Público
Público

El PSOE esquiva el debate plurilingüe

34 senadores piden usar su lengua en la Cámara. El PSOE vincula su apoyo al del PP

MIGUEL ÁNGEL MARFULL

El Senado, la cámara de los territorios, no habla sus lenguas. La España plurilingüe sólo se expresa en castellano en la institución que aborda con especial dedicación los intereses de las comunidades autónomas. Para corregir este veto a las lenguas cooficiales en la Cámara Alta, un grupo de 34 senadores presentó ayer una iniciativa que pretende que el uso del catalán, euskera y gallego se normalice y se extienda a la actividad ordinaria del Senado.

Parlamentarios de todos los partidos presentes en la Cámara, excepto PSOE, PP y la senadora de Unión de Pueblo Navarro, suscriben esta iniciativa. Los socialistas comparten su esencia y se dicen dispuestos a "avanzar" en esta línea sólo si hay "consenso entre todos los grupos", como acotó su portavoz en el Senado, Carmela Silva. La condición impuesta tiene doble fondo. La unanimidad reclamada es imposible; el PP no es partidario de esta modificación fuera de una reforma del Reglamento del Senado y los socialistas lo saben. "El PP no está por la labor de que se produzca este avance", criticó Silva. El grupo conservador ratificó ayer esta impresión: "No es prioritario", aclaró a Público uno de sus portavoces.

Las lenguas propias tienen un uso muy limitado en el Senado

Pero a las formaciones de corte nacionalista representadas en la Cámara sí se lo parece. En la actualidad, sólo se permiten las lenguas cooficiales en el Senado en un marco limitado: la Comisión General de las Comunidades Autónomas.

La propuesta planteada por estos 34 senadores pretende "dar carta de normalidad a algo que debería ser normal dese hace muchos años", como defendió ayer uno de los firmantes, Xosé Manuel Pérez Bouza, del BNG.

Ninguna formación capitanea la propuesta, que tampoco lleva firma partidaria alguna.
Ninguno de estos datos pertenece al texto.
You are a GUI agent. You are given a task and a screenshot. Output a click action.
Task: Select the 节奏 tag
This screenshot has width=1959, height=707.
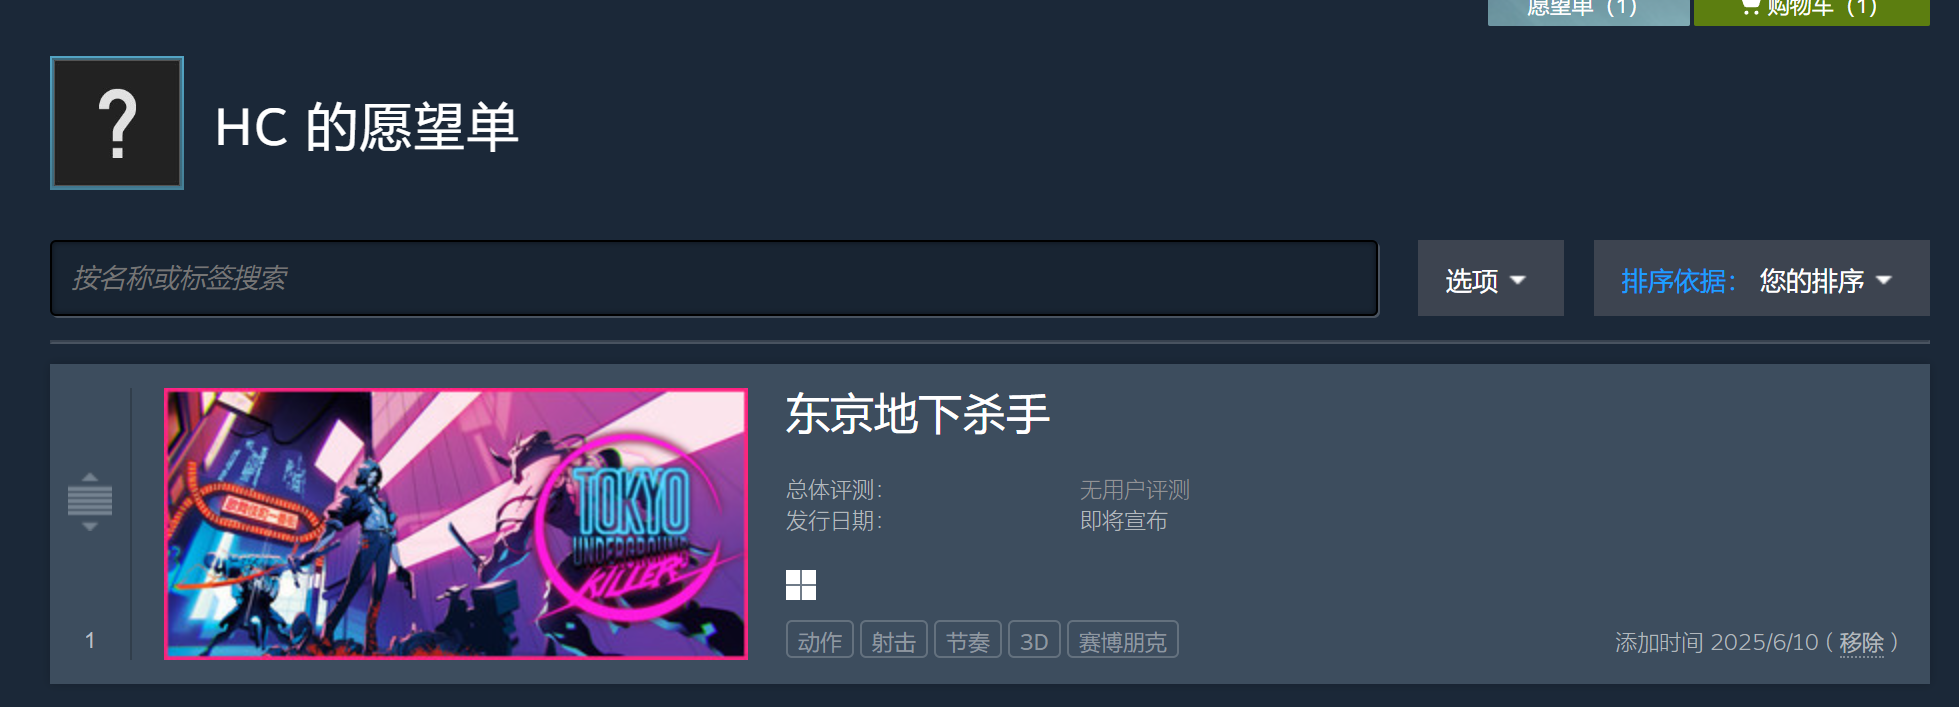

La iniciativa, además, "está abierta a la adhesión de los senadores de cualquier grupo", ya que parlamentarios "de todos los partidos, incluidos el PSOE y el PP, han trabajado en ella", según Miquel Bofill, de ERC.

Si el Senado toma en consideración la propuesta algo que no podrá hacer como mínimo hasta febrero Bofill considera que "habrá tiempo para pactar" de manera que la extensión de las lenguas cooficiales cuente "con el apoyo de la mayoría de la Cámara".

Senadores de todos los partidos, salvo PSOE, PP y UPN apoyan la iniciativa

Bastaría la mitad más uno de los senadores. El representante de ERC se declaró optimista. El de CiU, Jordi Vilajoana, fue más allá de esta propensión. "No es simple optimismo, sino pura racionabilidad"enfatizó para argumentar que "la mejor forma de respetar y proteger una lengua es utilizarla en una cámara tan importante como el Senado".

El mismo argumento de fondo unió a los senadores del PSC a la propuesta. También ellos son diez la han firmado en bloque. "El Senado es la voz de los territorios, pero ¿en qué lengua?" se preguntó Lluis María de Puig. En su calidad de miembro de un partido hermano del PSOE, Puig aventuró de esta formación a la reforma recordando que fueron los socialistas quienes llevaron el catalán al Parlamento Europeo "y sería el colmo poder hablar catalán en Bruselas y no en el Senado".

Unidos también a esta reclamación contra el monolingüismo en una sociedad plurilingüe, el PNV pidió al Senado "reconocer que existen otras lenguas, que no tienen derechos como tales, pero sí los tienen quienes las hablan", según defendió su senadora Miren Lore Leanizbarrutia.